Getting to Prolific
Prolific writers: How do they do it?
- Some write quickly. Stephenie Meyer literally dreamt a great plot, then sat down and wrote a complete draft in three short months. The result was her wildly successful book, Twilight.
- Some find ways to free up more time for their writing.
- Some excel at plotting and planning. When these writers start writing, they know exactly what they need to do.
- And some writers get help. In his New York Times article, Charles McGrath describes how famed novelist, James Patterson, can churn out so many novels. Patterson uses collaborators, giving each a detailed plot and character outline, which may run to 60 pages. The collaborator prepares the draft, then Patterson develops into yet another bestseller.
Although we may never be super-prolific writers, we can become more productive.
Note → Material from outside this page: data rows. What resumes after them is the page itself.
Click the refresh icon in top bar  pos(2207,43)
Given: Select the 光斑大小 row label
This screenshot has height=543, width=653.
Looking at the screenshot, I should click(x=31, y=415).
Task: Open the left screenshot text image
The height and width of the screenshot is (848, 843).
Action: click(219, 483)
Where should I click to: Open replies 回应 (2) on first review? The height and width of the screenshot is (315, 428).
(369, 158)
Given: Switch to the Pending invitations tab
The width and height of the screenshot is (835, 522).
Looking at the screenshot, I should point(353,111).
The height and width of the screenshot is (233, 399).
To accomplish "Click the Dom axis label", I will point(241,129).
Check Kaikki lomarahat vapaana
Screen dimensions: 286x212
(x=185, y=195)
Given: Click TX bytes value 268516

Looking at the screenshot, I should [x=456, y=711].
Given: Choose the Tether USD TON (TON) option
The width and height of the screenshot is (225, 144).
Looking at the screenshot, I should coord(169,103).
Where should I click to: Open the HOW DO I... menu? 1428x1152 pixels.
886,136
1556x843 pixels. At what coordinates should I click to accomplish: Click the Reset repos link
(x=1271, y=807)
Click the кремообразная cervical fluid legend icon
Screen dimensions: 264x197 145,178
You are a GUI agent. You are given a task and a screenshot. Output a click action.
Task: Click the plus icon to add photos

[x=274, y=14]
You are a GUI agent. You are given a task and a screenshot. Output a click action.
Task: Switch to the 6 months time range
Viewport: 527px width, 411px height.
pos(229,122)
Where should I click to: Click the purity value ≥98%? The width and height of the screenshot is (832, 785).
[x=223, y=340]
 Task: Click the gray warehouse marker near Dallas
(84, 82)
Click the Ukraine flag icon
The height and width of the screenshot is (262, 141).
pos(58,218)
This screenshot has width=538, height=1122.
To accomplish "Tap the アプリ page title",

But if we define productive writing solely in terms of quantity, we are using a deficit model: I don’t have enough time/creativity/ideas/support to produce a lot.
Synonyms for the word productive include these: inventive, fertile, rich, rewarding. Instead of thinking of deficits, we can focus on the assets we bring to our writing: My mind is inventive and fertile, my imagination rich, and I find it rewarding to write.
Characteristics of productive writers
In his article, Living the Prolific Life: A how-to guide, Clay Collins suggests that prolific artists share seven characteristics. I picked the three that I believe are essential for writers. Here’s my take on the big three.
- Productive people accept their artistic identity and are happy to tell the world. They do not have a problem calling themselves writers. An unpublished writer may sometimes feel more comfortable using the term emerging or beginning writer. But let’s get rid of derogatory descriptors for the unpublished, such as wannabee, aspiring or would-be writer. Published or not, people who identify themselves as writers honour the activity of writing, give it a firm, central place in their lives, and see themselves as serious writers. They do not waste energy worrying if others think they are a ‘real’ writer or not.
- Productive people establish the habit of writing as their work. A writing habit is a routine or groove, which helps writers reach their goals. For some writers, the routine is to produce so many words each day. For others, the habit is to write at a specific time and location. Creating a workable, productive routine helps trigger your mind to start producing. But remember, you want to develop a groove, not a rut. If the routine stops being productive for you, try something else.
- Productive writers are intrinsically motivated. Productive writers write primarily because they love writing. They will keep writing, in some form, even if the external rewards are slow to arrive—or never eventuate.
Becoming more productive
You may never be a writer who can churn out zillions of words, but you can be a more productive one. Collins has four suggestions. Which works for you?
- Generate more to get more. Collect ideas frequently—daily if possible. How? Search newspapers or magazines for items that catch your interest and write down your ideas. Carry a small notebook to record information, e.g., descriptions, topics, conversations, and then write in response.
Not much of this material will end up in your finished work. The value is in the process, creating a way to stay attentive to writing possibilities and keep your writerly senses sharp.
- Strengthen creativity by demanding small, frequent outputs from it. Keep priming your creative brain by undertaking short freewriting exercises, perhaps using writing prompts found on the Web.
- Reduce variables and stresses. Jettison commitments that are unimportant but time-consuming. Reduce whatever you find a distraction. Steer away from negative people or stressful situations.Even when life gets hectic, you can duck the stress temporarily if you can keep an inviolable time for writing. One successful author writes during the one afternoon each week when her toddler is in daycare. Another takes the train into the city twice a week in order to write in a rented studio. And another writer I know writes on the train, during her long daily commute.
- Find other writers, who do what you want to do. It doesn’t make sense to talk too much about your writing with people who do not write and who cannot help you. Look for people who have the knowledge, skill and passion for writing, reading, and editing. There’s always serendipity, such as discovering that the person on the treadmill next to you in your gym is an agent looking for just what you’re writing. But while waiting for such rare luck, find people who can help and encourage you as a writer.